Lourival, ex-parceiro de Elba Ramalho: "Resolvi dar um tempo de tudo"

A tranqüilidade da vila também atraiu o percussionista e violonista Lourival Lemes, 47 anos. "Loro", como é conhecido, nasceu em Anápolis, cidade próxima de Olhos d'Água, e aos 18 anos foi para o Rio, onde fez carreira tocando com Elba Ramalho, Geraldo Azevedo, Zé Ramalho, Sérgio Ricardo e Alceu Valença. Com três filhos adultos morando no Rio, há dois anos Loro trocou a cidade grande pela roça. Casado novamente e com um filho pequeno, o músico dedica-se a outra arte, o artesanato, e até pretende criar no quintal de sua casa uma espécie de centro de produção de arte folclórica e indígena. Com as crianças carentes de Olhos d'Água quer formar uma banda infantil de música. "Voltei para o interior em busca de tranqüilidade", conta.

 
Ana Araújo

Renato Matos: "Preciso de silêncio para criar coisas novas"
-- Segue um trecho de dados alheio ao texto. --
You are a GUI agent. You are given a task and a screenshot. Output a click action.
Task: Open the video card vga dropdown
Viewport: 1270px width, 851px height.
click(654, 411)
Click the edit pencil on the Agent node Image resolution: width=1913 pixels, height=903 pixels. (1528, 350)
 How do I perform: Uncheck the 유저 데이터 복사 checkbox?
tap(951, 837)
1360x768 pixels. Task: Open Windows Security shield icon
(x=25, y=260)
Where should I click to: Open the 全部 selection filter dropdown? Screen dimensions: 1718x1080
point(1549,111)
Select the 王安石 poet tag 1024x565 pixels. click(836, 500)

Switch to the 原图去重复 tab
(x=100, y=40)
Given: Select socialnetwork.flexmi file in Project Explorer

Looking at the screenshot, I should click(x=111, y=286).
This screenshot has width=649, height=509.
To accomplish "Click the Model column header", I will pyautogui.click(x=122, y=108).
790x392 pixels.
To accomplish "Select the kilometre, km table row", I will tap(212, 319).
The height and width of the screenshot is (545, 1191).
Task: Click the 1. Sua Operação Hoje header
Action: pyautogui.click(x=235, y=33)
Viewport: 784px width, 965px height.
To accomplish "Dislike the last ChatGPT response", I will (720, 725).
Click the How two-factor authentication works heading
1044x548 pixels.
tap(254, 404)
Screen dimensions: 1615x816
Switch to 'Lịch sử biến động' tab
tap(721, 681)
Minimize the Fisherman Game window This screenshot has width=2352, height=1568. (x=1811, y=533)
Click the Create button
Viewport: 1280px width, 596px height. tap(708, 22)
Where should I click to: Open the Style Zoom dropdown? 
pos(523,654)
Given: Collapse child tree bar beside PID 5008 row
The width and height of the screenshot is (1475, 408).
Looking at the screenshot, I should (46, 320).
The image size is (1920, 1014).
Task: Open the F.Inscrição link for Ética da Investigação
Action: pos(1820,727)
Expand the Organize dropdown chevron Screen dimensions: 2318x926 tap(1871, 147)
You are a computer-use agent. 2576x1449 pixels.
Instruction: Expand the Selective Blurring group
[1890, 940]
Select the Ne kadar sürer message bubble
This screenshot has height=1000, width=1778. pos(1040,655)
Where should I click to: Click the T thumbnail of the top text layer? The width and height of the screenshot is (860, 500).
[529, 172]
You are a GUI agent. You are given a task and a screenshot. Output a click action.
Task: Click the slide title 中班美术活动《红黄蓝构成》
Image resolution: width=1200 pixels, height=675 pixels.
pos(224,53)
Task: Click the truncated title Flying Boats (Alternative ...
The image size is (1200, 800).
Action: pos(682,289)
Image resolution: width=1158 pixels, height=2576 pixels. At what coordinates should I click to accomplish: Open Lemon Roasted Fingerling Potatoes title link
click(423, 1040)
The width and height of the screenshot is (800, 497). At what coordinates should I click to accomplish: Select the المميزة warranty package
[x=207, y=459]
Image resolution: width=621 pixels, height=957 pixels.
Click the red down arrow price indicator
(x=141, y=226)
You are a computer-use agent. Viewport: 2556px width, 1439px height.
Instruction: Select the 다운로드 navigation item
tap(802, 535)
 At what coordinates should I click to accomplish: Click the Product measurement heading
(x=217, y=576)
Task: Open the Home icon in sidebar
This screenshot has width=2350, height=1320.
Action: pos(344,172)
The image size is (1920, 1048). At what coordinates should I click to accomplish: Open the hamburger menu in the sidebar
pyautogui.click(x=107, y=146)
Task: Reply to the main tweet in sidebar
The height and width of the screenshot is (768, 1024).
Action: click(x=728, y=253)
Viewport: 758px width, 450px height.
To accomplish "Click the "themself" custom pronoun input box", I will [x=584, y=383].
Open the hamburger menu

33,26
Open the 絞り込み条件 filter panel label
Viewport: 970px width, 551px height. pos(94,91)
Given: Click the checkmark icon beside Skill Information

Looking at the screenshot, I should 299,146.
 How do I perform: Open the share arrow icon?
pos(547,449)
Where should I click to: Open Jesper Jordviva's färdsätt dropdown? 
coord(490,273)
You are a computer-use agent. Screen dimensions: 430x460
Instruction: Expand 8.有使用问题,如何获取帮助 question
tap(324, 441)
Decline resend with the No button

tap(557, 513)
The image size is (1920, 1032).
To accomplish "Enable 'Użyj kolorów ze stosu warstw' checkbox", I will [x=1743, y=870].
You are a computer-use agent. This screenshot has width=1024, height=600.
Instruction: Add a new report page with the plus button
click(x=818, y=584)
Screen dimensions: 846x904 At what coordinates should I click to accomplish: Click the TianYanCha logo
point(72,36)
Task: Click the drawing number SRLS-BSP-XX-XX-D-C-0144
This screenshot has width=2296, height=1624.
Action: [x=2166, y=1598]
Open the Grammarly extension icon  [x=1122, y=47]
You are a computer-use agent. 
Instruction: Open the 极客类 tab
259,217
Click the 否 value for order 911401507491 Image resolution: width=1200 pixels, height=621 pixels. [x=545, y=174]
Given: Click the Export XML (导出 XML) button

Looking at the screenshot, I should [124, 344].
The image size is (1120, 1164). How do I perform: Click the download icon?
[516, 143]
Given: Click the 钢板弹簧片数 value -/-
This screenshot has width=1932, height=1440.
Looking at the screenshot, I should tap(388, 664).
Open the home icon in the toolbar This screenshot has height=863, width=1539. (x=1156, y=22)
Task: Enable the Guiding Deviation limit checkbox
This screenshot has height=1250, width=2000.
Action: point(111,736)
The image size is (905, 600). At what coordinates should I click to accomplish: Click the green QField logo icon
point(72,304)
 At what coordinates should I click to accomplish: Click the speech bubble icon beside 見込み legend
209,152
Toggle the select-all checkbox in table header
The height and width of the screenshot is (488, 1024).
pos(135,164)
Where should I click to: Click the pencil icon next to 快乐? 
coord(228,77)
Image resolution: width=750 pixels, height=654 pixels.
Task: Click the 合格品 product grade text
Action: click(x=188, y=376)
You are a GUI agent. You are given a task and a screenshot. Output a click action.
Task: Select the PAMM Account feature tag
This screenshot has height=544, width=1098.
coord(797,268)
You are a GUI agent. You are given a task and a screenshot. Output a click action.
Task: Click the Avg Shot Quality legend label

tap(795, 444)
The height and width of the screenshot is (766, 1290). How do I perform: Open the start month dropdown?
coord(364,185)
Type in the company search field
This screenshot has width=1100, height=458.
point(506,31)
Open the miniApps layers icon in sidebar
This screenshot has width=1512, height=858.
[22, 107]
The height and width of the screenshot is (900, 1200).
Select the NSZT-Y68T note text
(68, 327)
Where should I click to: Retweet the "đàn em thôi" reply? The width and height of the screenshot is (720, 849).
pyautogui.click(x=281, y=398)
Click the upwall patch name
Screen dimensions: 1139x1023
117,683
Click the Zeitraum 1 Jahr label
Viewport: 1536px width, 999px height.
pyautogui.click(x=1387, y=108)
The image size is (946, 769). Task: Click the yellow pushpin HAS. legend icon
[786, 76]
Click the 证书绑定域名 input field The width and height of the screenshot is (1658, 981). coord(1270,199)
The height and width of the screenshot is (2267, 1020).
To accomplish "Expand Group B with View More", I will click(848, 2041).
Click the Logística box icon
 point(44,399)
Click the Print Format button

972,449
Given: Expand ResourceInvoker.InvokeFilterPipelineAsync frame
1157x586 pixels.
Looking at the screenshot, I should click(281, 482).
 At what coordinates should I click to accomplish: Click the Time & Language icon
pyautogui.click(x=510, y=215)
Outro músico que escolheu o vilarejo foi Renato Matos. Baiano radicado em Brasília, ele construiu sua primeira casa na vila dezesseis anos atrás, quando começou o boom de artistas para o lugar. Mesmo vivendo numa cidade pouco barulhenta como Brasília, optou pelo campo. "O artista precisa de tempo ocioso e silêncio para criar coisas novas", filosofa. Hoje ele tem um estúdio onde instalou um exótico instrumento batizado de Ziriguidum do Além, um conjunto de berimbaus colocados um ao lado do outro dos quais tira sons com características orientais. Renato decidiu fazer o caminho inverso e abandonar Olhos d'Água para morar em Salvador, onde pretende mostrar o que criou durante os dezesseis anos em que viveu na "ociosidade produtiva" em Olhos d'Água.

A vila atraiu, também, o empresário Antônio Fernandes. Dono de uma oficina de serigrafia com 26 empregados e máquinas caras, ele deixou tudo em Brasília para se dedicar ao Clube da Semente, uma ONG ecológica especializada em cultivo de árvores raras. Quando chegou a Olhos d'Água, em 1º de janeiro de 1990, a área em que funciona o clube era um lixão. Irritada, a namorada o abandonou. Pouco mais de dez anos depois, o clube já distribuiu gratuitamente quase 50 milhões de sementes para todo o país. Fernandes mora só, trabalha de bermuda e camiseta e nem pensa em voltar a viver na cidade. Em Olhos d'Água, os forasteiros são sempre pessoas de classe média e com nível de escolaridade muito elevado para os padrões locais. Eles formam quase metade da população e são vistos com simpatia pelos nativos. A movimentação de tantos artistas levou os habitantes locais a despertar para o artesanato, vendido em junho e dezembro, quando acontece a Feira do Troca e o lugar se enche de turistas. Um exemplo é a ceramista Durvalina Rodrigues de Castro, que há sete anos substituiu os afazeres domésticos pelo trabalho na olaria, onde faz pequenas esculturas e objetos de barro para uso doméstico. Bem diferente dos "forasteiros", que mantêm o estilo riponga da década de 70. Para estes, o sonho não morreu.